Using Fantasy as a Lens – Quit hating on Fantasy!

5/8/17

When I was in college, I had professor poo-poo all over the entire fantasy genre, and it bothered me greatly. There is nothing more pretentious to me than someone who scoffs and claims that all fantasy is just fairy tales with no deeper meanings or greater substance. Now, of course, there is plenty of fantasy that, to be fair, is pretty shallow as far as deeper meanings go and just exists to provide easy to digest entertainment/escapism (and there’s nothing wrong with that), BUT that can also be said for all the other genres in fiction. These snobs don’t realize that fantasy can be an excellent lens through which writers can critique the world around them and even the everyday social issues that we face in our own modern time.

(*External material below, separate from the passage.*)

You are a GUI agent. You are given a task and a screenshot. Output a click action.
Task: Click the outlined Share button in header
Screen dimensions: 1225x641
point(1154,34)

Fantasy is a genre without limitations. It’s imagination that is allowed to take any form, and with such freedom of expression, the use of fantasy as allegory, whether intentionally or unintentionally, is actually quite common.

J.K. Rowling’s Death Eaters are often compared to Nazi’s or extreme racists due to the way they are portrayed as being set on systematically suppressing those they believe to be beneath themselves (the muggle-born), which is a situation in the Harry Potter universe that no one has any control over.

Literary scholars are always arguing that C.S. Lewis’s Chronicles of Narnia is just one great big allegory for Christianity, with Jesus being represented by Aslan. Now, technically C.S. Lewis denied such a comparison. Still, one only has to read some of his other works, such as The Screwtape Letters, to see that C.S. Lewis’s religious ideology influenced him as a writer, whether directly or indirectly.

Fantasy isn’t anything new. Many argue that modern fantasy got its roots with J.R.R. Tolkein’s The Hobbit and the proceeding Lord of the Rings, but his influences were from mythology and old folktales. People often forget that mythology and folk tales were often told as parables to convey a deeper meaning or teach a moral. Mythology left to us by the ancient Greeks is highly respected and constantly used in analogy by almost every literary scholar at one point in time or another, but how is it that telling the fantasy stories of the past is okay, but fantasy stories of today are rubbish?

You want to know who a great fantasy author was? Shakespear. What of the Tempest? What of A Midsummer Night’s Dream? There were witches in Macbeth and ghosts in Hamlet. Wouldn’t writing about such things today make one a fantasy author? Yet, no one scoffs at Shakespeare’s contributions to the literary world. There have been countless scholarly works dedicated to analyzing the deeper meanings behind these famous plays that would be fantasy by today’s standards.

So old fantasy is okay because it’s classic, it’s canon, but new fantasy is just a bunch of writers with overactive imaginations? Mark my word, in one hundred years, two hundred years; the fantasy of today will be the old myths and legends of the future. Take H.P. Lovecraft’s Cthulhu, a fictional creation from Lovecraft’s own imagination. Yet, this creation has become ubiquitous in songs, in games, in pop-art, in other writers’ literature, and even in cinema. The made-up fantasies of today will be the old myths of tomorrow.

Even fantasy in cinema is used to broach and analyze controversial topics such as 1972’s Conquest of the Planet of the Apes, which took great inspiration from the Watts Riots’ real-life events. Or Pan’s Labyrinth, that delved into the psyche of a young girl surviving through escapism in a war-torn country filled with violence and hatred.

Even fairy tales served a deeper purpose than just shallow entertainment.

The powerful imaginations of writers are not something to be discredited or dismissed. Writers can show you new ways to imagine old problems and offer you a new perspective through fantasy that you wouldn’t have considered otherwise. Fantasy can be a powerful means to hold up the mirror to humanity and really force us to look at ourselves.

What do you guys think? Is fantasy just a bunch of rubbish? Can fantasy be used to convey a powerful message or idea? Have you read a fantasy book or seen a fantasy movie that really made you stop and think in a way that you never had before?